Reputation: 21
I have a JSON file which is a list of dictionaries.
I want to remove the duplicate dicts based on the "book_id" key and keep just one of them with max value for the "id" key)
example:
book_list = [
{"id": 20, "user_id": 8, "device_id": 1, "book_id": 81},
{"id": 19, "user_id": 8, "device_id": 1, "book_id": 81},
{"id": 18, "user_id": 8, "device_id": 1, "book_id": 81},
{"id": 17, "user_id": 8, "device_id": 1, "book_id": 78},
{"id": 16, "user_id": 8, "device_id": 1, "book_id": 77},
{"id": 15, "user_id": 8, "device_id": 1, "book_id": 77},
{"id": 13, "user_id": 8, "device_id": 1, "book_id": 75}]
What I want is like that:
new_list = [
{'id': 20, 'user_id': 8, 'device_id': 1, 'book_id': 81},
{'id': 17, 'user_id': 8, 'device_id': 1, 'book_id': 78},
{'id': 16, 'user_id': 8, 'device_id': 1, 'book_id': 77},
{'id': 13, 'user_id': 8, 'device_id': 1, 'book_id': 75}]

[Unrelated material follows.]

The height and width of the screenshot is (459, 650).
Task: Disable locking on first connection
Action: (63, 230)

executing the below code with this example list works completely well, and I got the desired result. but running on my JSON file data got some problems and cannot group them correctly and it removes some of the duplicate values, but not all of them:
for key, value in groupby(book_list, key=lambda v: v["book_id"]):
newlist.append(max(list(value), key=lambda v: v["id"]))

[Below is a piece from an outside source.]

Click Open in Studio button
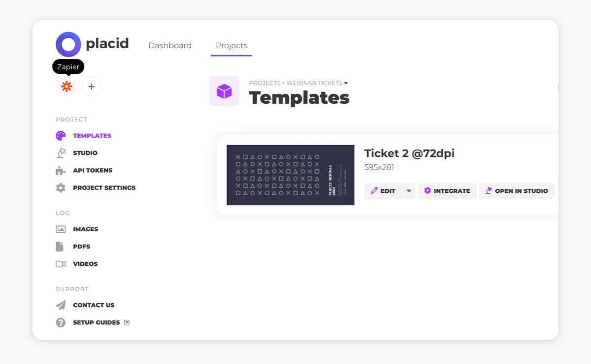This screenshot has width=591, height=364. (x=517, y=191)
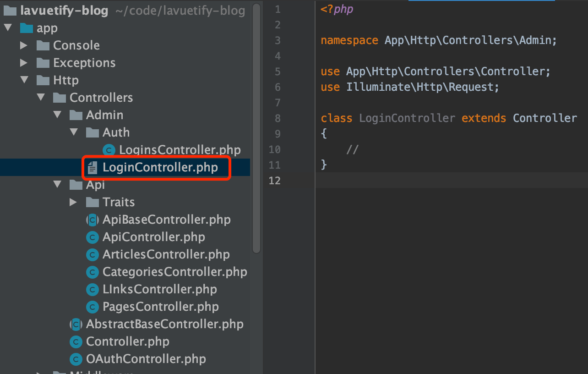Expand the Exceptions folder

coord(24,62)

I try also this code, it can remove all the duplicate data but it gets the one with minimum id (it actually overwrite on the last dictionary):
new_list = list({v['book_id']: v for v in book_list}.values())

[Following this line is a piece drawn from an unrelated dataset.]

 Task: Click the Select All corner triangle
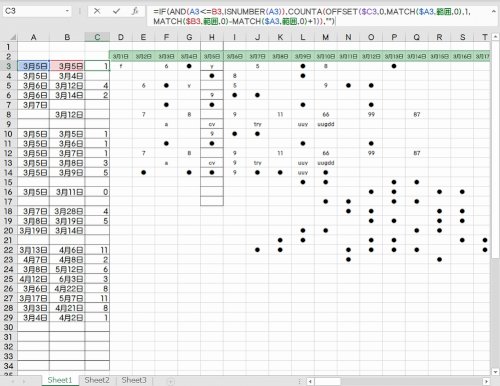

I prefer lines of code that can be done in O(1) (if possible)
Upvotes: 0
Views: 75
Reputation:
Use dict.setdefault
to create a dict of dict of lists. Loop over the values of outer dict and find max key of inner dict:
temp = {}
for d in book_list:
temp.setdefault(d['book_id'], {}).setdefault(d['id'], []).append(d)
new_list = [v[max(v)] for v in temp.values()]
Output:
[[{'id': 20, 'user_id': 8, 'device_id': 1, 'book_id': 81}],
[{'id': 17, 'user_id': 8, 'device_id': 1, 'book_id': 78}],
[{'id': 16, 'user_id': 8, 'device_id': 1, 'book_id': 77}],
[{'id': 13, 'user_id': 8, 'device_id': 1, 'book_id': 75}]]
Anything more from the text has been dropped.